4.3. Other Characterizations
TEM measurements were performed using a JEM-1200EX II (JEOL, Tokyo, Japan) with an acceleration voltage of 85 keV. The samples were negatively stained with 0.1% phosphotungstate. p-potentials of NFs were measured using a Micro-Electrophoresis Zeta Potential Analyzer Model 502 (Nihon Rufuto, Tokyo, Japan). DLS analysis was performed using a particle size analyzer (ELSZ-1000, Otsuka Electronics, Osaka, Japan) at 25 °C. The light source was a He-Ne laser (630 nm) set at an 1ngle of 45°. Experimental data were analyzed using the marquardt provided by the manufacturer. CD spectra were measured using a J-720 spectropolarimeter (Jasco, Tokyo, Japan) at 25 °C. The data were obtained using a 0.1 cm path length cell at a scan speed of 20 nm/min.
5. Conclusions
This study showed that the hydrophilic-hydrophobic balance of antigen-loaded NFs significantly impacted on their cellular uptake, cytotoxicity, and DC stimulation ability, which differs noticeably from the results observed for micelles formed from the same components of NFs.

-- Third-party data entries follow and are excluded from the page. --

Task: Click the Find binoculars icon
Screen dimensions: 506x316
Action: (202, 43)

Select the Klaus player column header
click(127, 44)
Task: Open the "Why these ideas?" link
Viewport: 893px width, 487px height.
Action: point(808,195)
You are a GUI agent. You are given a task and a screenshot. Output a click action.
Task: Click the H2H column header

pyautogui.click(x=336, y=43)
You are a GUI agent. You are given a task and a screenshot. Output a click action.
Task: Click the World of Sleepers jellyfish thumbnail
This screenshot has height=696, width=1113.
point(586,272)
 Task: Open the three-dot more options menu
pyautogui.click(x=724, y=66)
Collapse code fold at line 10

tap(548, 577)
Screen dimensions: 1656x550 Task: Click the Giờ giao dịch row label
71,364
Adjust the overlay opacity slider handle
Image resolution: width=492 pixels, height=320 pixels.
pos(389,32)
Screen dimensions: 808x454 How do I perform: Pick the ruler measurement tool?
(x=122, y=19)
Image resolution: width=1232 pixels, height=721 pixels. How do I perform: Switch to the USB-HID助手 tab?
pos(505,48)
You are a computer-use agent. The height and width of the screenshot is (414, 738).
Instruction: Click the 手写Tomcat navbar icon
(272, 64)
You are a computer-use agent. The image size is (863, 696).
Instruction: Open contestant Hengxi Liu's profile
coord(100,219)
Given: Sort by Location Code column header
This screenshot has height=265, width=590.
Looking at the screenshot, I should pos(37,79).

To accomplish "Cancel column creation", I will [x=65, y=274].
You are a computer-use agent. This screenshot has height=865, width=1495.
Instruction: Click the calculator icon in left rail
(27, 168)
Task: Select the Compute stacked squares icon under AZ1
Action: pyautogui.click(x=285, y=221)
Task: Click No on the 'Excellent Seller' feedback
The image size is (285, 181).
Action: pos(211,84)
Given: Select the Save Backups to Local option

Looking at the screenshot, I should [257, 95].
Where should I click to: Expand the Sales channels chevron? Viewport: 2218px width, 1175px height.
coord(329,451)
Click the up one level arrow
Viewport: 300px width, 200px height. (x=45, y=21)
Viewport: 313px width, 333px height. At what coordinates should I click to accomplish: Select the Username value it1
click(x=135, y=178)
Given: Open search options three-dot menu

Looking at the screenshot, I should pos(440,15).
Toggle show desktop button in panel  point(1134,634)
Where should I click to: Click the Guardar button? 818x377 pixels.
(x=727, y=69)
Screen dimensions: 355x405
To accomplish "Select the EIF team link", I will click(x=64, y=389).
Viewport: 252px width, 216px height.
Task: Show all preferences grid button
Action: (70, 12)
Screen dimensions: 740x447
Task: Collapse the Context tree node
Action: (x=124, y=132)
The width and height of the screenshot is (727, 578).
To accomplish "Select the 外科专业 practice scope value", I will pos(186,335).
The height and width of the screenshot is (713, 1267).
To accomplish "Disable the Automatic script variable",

Building blocks consisting of β-sheet-forming peptides conjugated with antigenic peptides and hydrophilic EG with different lengths (6-mer, 12-mer and 24-mer) were found to successfully form NFs with homogenous widths. The uptake of NFs consisting of EG with a moderate length (12-mer) by DC was effective, and these NFs activated DC without exhibiting significant cytotoxicity. Increasing the EG chain length significantly reduced the interactions with cells. Conversely, decreasing the EG chain length enhanced DC activation ability but increased toxicity and impaired water-dispersibility, resulting in low cellular uptake. Thus, since cell entry, cytotoxicity, and the immune stimulation ability of antigen-loaded NFs can be tuned by the length of the EG moiety, the antigen-loaded NFs have potential as NF-based vaccines that can be used without additional adjuvants. In order to achieve efficient immune response in vivo, the development of intracellular environment-responsive NFs is now in progress. We believe the findings obtained in this study contribute to the understanding of the interaction between the surface of one-dimensional assemblies and cells, and provide useful design guidelines for development of effective NF-based vaccines.